ACT News


Ombudsman backs down on bias complaint probe

The ACT Ombudsman's office has dropped its pursuit of Canberra Liberals' complaints of political bias by Legislative Assembly authorities.

The complaint by the opposition was lodged in June after the Speakers' office found that Liberal frontbenchers Alistair Coe and Vicki Dunne had misused money from their office allowance and ordered the pair to repay $3000.

The initial complaint was against the office of the then Speaker, Shane Rattenbury, with the two Liberals accusing the ACT Greens Speaker of making decisions that were ''inconsistent and arbitrarily applied'' and that ''consistently favoured'' Labor and the Greens.

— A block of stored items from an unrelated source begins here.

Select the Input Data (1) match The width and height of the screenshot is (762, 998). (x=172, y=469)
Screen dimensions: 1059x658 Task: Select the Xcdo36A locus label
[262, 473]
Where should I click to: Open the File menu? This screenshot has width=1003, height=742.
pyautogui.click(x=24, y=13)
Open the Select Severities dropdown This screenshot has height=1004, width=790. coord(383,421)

The office of Ombudsman Colin Neave refused to answer questions this week but it is believed that he backed off in the face of a threat of a Supreme Court jurisdictional challenge by the Clerk of the Legislative Assembly.

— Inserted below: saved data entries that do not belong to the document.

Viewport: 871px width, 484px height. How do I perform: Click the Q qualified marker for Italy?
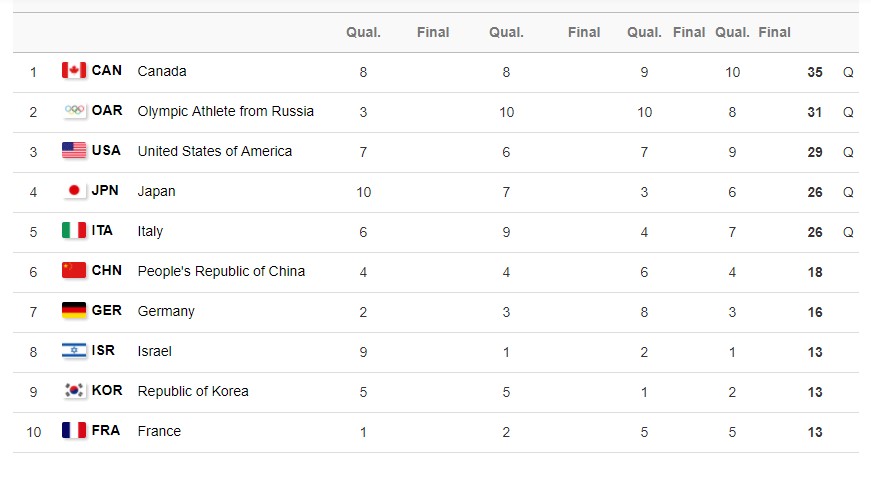pyautogui.click(x=848, y=232)
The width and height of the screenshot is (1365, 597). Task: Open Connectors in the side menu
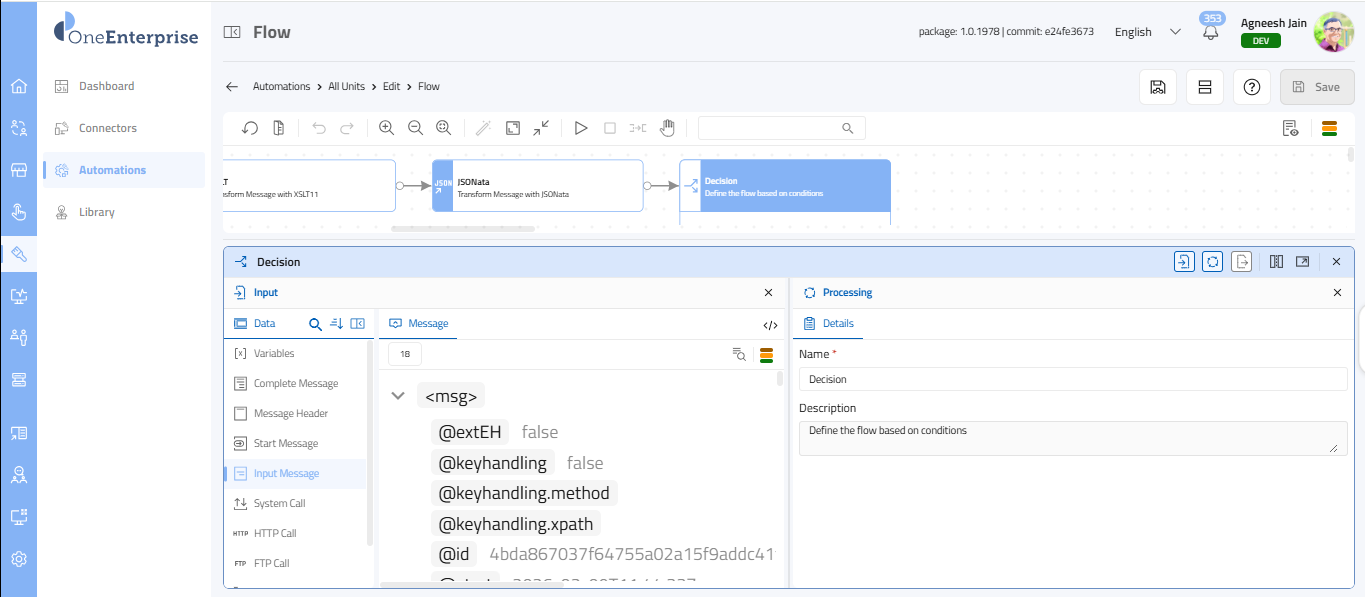pyautogui.click(x=108, y=128)
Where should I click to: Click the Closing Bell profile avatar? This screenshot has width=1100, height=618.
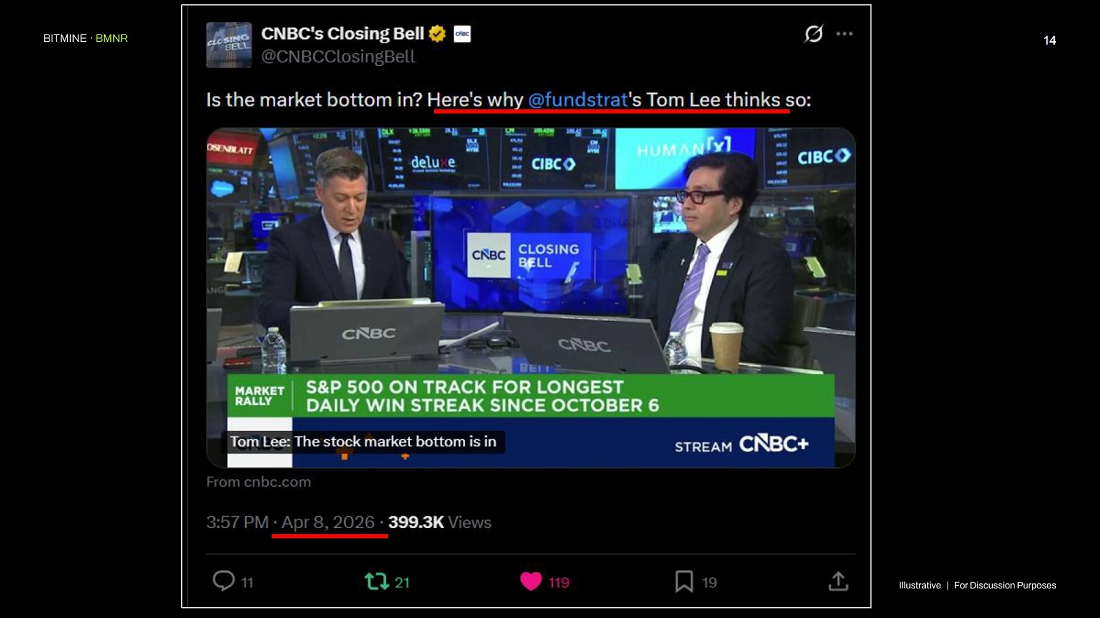229,45
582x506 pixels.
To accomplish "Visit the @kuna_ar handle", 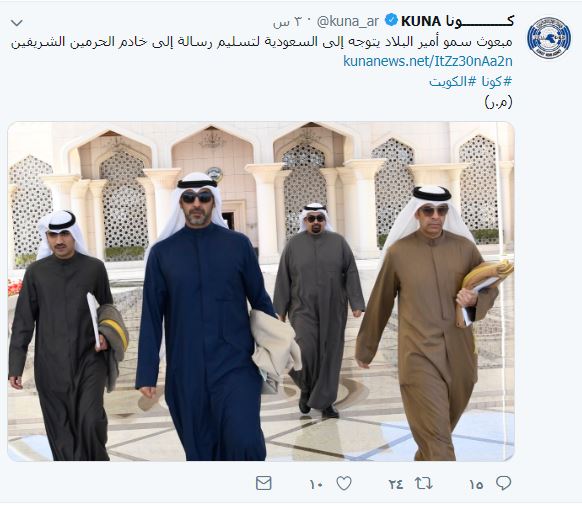I will click(x=348, y=21).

Neither Mr Coe nor Mrs Dunne would comment but Attorney-General Simon Corbell said the result was ''embarrassing'' for Mr Coe.

In August, then acting Ombudsman Alison Larkins issued a public statement that said she had no jurisdiction to investigate the Speaker's office and she would instead direct her inquiries to the office of the Clerk of the Assembly, which advises the Speaker on technical matters.

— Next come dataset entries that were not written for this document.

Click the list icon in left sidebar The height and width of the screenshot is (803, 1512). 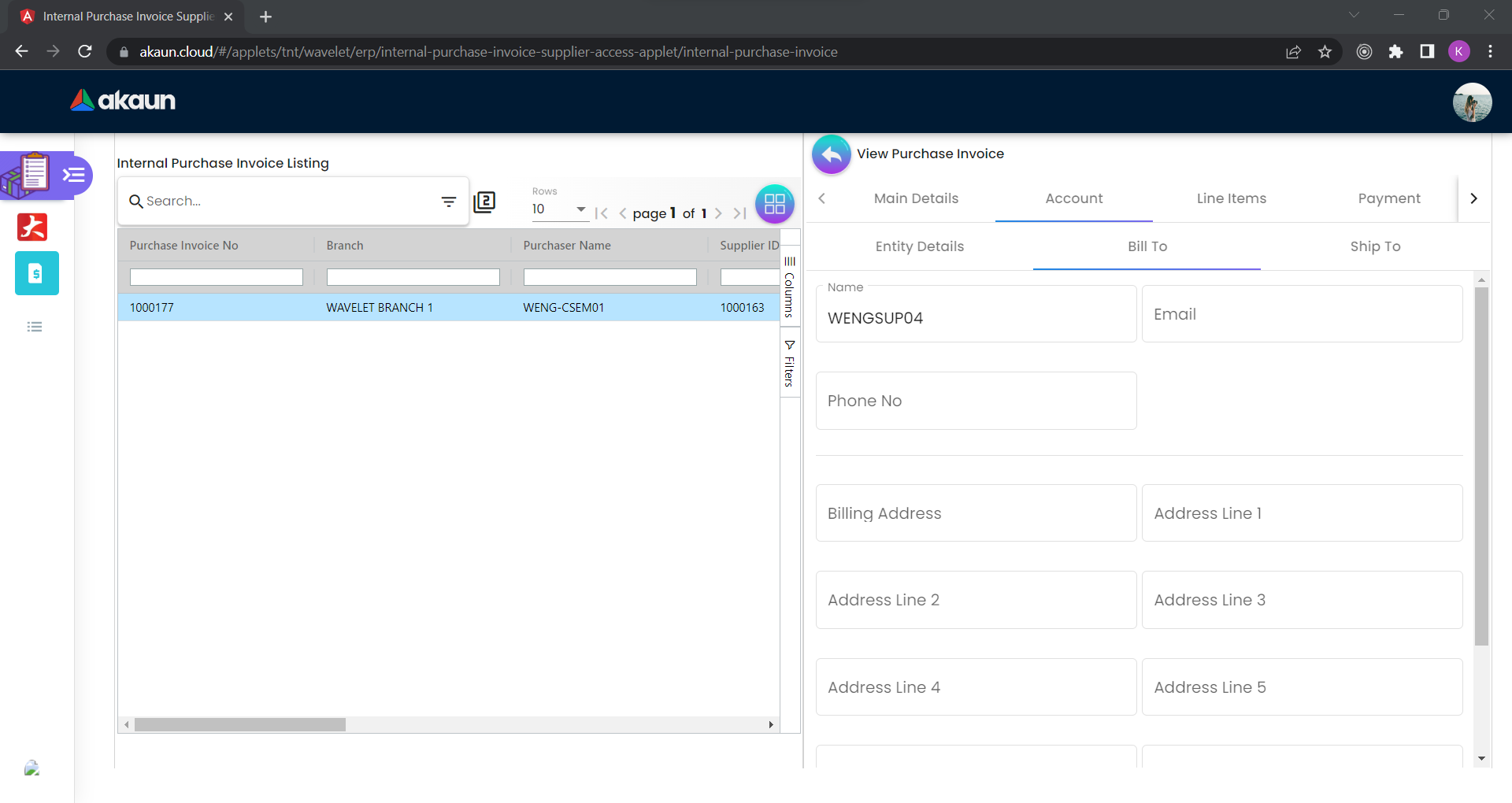[x=35, y=327]
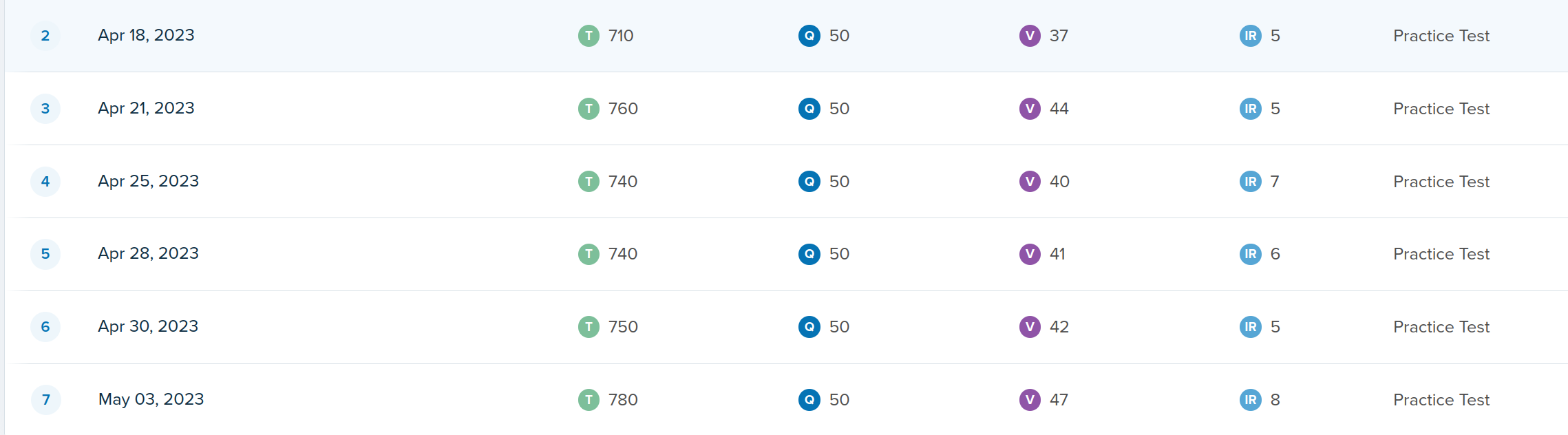
Task: Click the blue Q icon in the Apr 21 row
Action: [809, 109]
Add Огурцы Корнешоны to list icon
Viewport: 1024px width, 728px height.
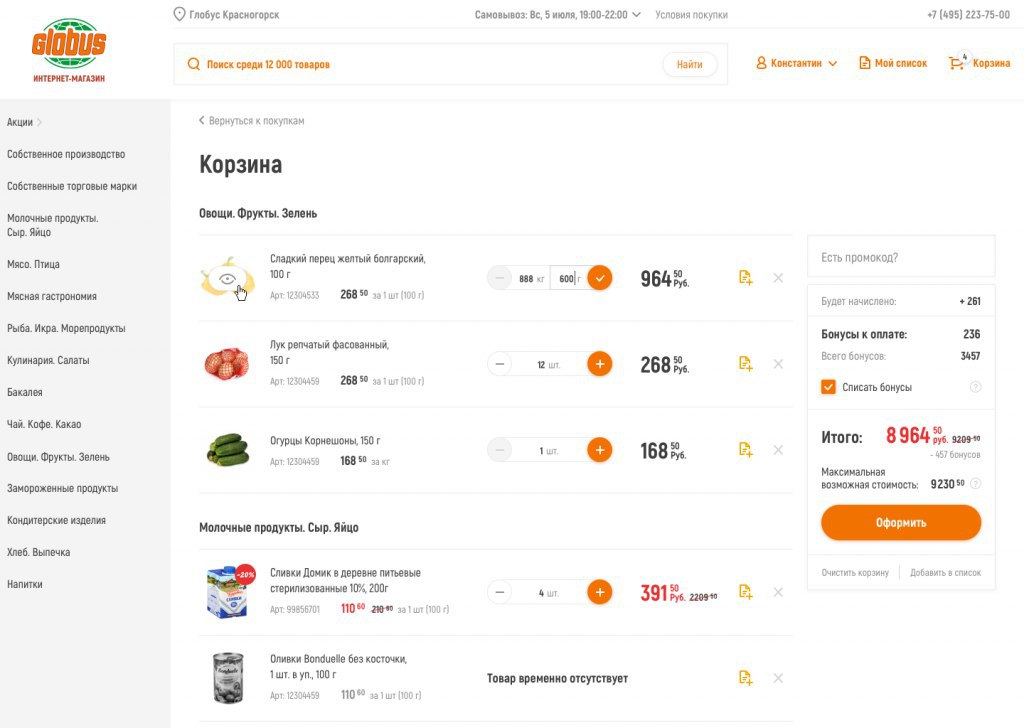click(745, 450)
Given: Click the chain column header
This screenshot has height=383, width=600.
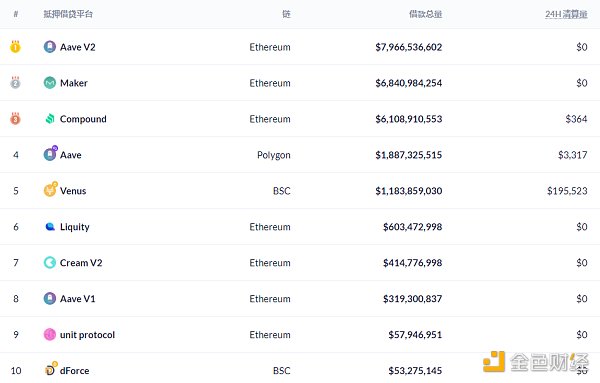Looking at the screenshot, I should point(286,14).
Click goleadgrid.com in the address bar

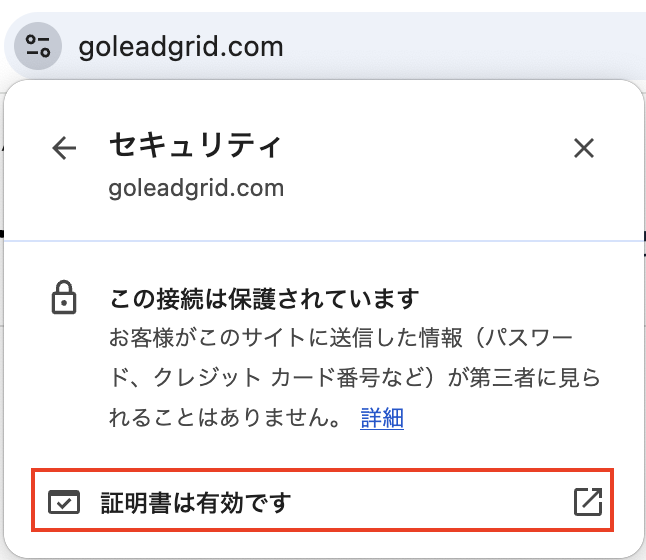pyautogui.click(x=181, y=47)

Ms Larkins said at the time that she could examine the actions of the Office of the Legislative Assembly and the advice it gave to MLAs on the use of their office spending allowance.

A spokeswoman for the Ombudsman's office said the office would not be answering questions.

''As our investigations are conducted in private we are unable to provide any update on this matter,'' the spokeswoman said.

The Assembly's Clerk, Tom Duncan, also declined to speak.

Mr Corbell said it was wrong of the Liberals to involve the Ombudsman in the matter.

''This really is an embarrassing end for the complaint by Mr Coe. It leaves him red-faced and it highlights that he was seeking to hide behind a complaint to the Ombudsman for what was a simple failure by him and his colleagues to abide by the rules about expenditure,'' Mr Corbell said.